With one week to go before the federal election, a political science professor at Memorial University says a lot can still happen and the race is still too close to call.
Amanda Bittner spoke to The Telegram Thursday before the Easter long weekend.
“Things are kind of somewhat variable,” she said. “We still have about 10 days left in the race so a lot can happen. So, I’m not willing to make any predictions at this point.”
Bittner says it will be interesting to see what the results on May 2 will be.
“Anything is possible. We’ve seen past elections where the last couple weeks of the campaign, as we get closer and closer to election day that a lot does change and the votes do move,” she added. “It’s very exciting.”
While Bittner doesn’t see a massive upset, she said a Harper majority or a Liberal minority are both possible, as is a return to a Conservative minority.
A lot will be determined, she said, by how voters in Ontario and Western Canada cast their ballots, as there are so many seats in those regions.
But Bittner doesn’t think there will be a whole lot of change in Quebec, despite polls late last week which showed NDP Leader Jack Layton surpassing the
Bloc Quebecois’ Gilles Duceppe in popularity.
“How that’s going to translates into (the number of) seats, I don’t know,” she said, noting there’s always a flux in the numbers throughout a campaign.
The federal election was triggered by an historic non-confidence vote in the House of Commons on March 25 after the Conservatives were found in contempt of Parliament.
But that fact has been largely lost as each party has tried to spin the reason for the election to their own benefit.
Contempt, non-confidence vote not well understood
The Conservatives have blamed the party’s fall on a lack of support for its budget, for example.

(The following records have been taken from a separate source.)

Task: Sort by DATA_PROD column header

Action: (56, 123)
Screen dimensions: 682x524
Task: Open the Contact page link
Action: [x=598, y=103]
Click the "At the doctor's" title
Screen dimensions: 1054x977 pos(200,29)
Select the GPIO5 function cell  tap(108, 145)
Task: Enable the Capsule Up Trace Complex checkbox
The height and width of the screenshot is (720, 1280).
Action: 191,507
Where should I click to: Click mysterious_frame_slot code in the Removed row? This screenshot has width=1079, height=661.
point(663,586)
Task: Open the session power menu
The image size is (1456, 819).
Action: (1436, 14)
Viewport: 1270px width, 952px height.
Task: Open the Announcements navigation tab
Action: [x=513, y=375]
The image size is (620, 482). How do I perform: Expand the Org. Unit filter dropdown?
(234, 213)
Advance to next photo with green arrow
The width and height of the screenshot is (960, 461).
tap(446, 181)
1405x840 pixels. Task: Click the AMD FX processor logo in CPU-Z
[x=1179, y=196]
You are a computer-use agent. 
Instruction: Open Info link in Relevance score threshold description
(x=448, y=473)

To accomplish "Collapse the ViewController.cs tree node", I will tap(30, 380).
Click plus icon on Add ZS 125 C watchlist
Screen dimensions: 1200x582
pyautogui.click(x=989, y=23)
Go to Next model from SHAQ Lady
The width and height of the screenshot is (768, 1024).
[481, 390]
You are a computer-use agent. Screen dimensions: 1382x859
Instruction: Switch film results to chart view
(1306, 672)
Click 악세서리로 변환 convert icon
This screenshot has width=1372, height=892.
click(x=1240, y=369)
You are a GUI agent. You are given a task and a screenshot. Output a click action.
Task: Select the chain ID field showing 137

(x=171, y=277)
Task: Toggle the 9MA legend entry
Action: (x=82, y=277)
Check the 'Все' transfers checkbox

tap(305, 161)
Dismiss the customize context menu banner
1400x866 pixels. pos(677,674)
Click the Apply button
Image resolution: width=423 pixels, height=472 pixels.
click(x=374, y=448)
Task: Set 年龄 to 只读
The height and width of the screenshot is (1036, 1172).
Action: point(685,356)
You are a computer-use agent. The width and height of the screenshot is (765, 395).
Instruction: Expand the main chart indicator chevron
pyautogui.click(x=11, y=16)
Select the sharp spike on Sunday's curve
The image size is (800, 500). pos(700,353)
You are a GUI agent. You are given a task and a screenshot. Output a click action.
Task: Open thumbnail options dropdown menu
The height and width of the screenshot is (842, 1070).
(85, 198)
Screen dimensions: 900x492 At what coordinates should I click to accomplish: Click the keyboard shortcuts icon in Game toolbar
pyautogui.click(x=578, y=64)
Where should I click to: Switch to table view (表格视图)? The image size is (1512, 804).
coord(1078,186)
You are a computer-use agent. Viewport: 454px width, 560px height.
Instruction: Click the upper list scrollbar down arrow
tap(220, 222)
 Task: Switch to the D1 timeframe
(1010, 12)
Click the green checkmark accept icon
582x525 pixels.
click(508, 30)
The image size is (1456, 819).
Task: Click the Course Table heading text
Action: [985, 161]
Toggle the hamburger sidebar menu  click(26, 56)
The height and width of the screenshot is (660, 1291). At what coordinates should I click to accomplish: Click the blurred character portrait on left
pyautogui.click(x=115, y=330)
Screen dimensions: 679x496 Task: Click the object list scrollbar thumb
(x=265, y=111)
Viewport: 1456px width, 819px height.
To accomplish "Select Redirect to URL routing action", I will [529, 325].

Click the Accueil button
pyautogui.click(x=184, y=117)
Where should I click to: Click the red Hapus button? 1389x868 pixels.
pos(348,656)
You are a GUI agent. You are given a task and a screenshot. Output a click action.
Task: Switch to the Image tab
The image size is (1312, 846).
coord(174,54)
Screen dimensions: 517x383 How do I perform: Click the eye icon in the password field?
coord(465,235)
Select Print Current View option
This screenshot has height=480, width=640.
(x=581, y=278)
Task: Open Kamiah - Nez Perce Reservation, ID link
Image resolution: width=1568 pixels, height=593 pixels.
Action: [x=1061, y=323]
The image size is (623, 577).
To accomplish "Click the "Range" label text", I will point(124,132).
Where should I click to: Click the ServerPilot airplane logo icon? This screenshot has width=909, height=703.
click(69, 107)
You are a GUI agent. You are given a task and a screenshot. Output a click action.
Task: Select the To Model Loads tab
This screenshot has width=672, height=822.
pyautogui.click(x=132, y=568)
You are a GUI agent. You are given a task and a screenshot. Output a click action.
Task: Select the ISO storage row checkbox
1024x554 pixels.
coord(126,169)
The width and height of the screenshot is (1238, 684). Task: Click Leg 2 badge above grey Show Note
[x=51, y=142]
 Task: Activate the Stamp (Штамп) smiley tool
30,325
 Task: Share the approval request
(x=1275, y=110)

Bittner agrees the parliamentary procedure aspects of how the government fell hasn’t captured most Canadians imagination.
“I don’t think the nature of that non-confidence motion was a particularly sexy topic, or that most people understood the nature of it,” she said.
Locally, Bittner said a poll released last week by NTV and Telelink, which shows close races in Avalon and St. John’s South-Mount Pearl, may not give an accurate picture.
The margin of error in the poll was 4.5 per cent, meaning the gap in St. John’s South Mount Pearl is still a three-way race between Liberal incumbent Siobhan Coady, the NDP’s Ryan Cleary and Conservative Loyola Sullivan.
Although the poll showed St. John’s East NDP incumbent Jack Harris with a commanding lead, Bittner said that could keep voters home on election day if they feel the outcome is predetermined, possibly hurting Harris.
Another factor, in all three races covered by the poll, is that about a third of voters are undecided.
But figures from the poll also show all three incumbents have favourable approval ratings.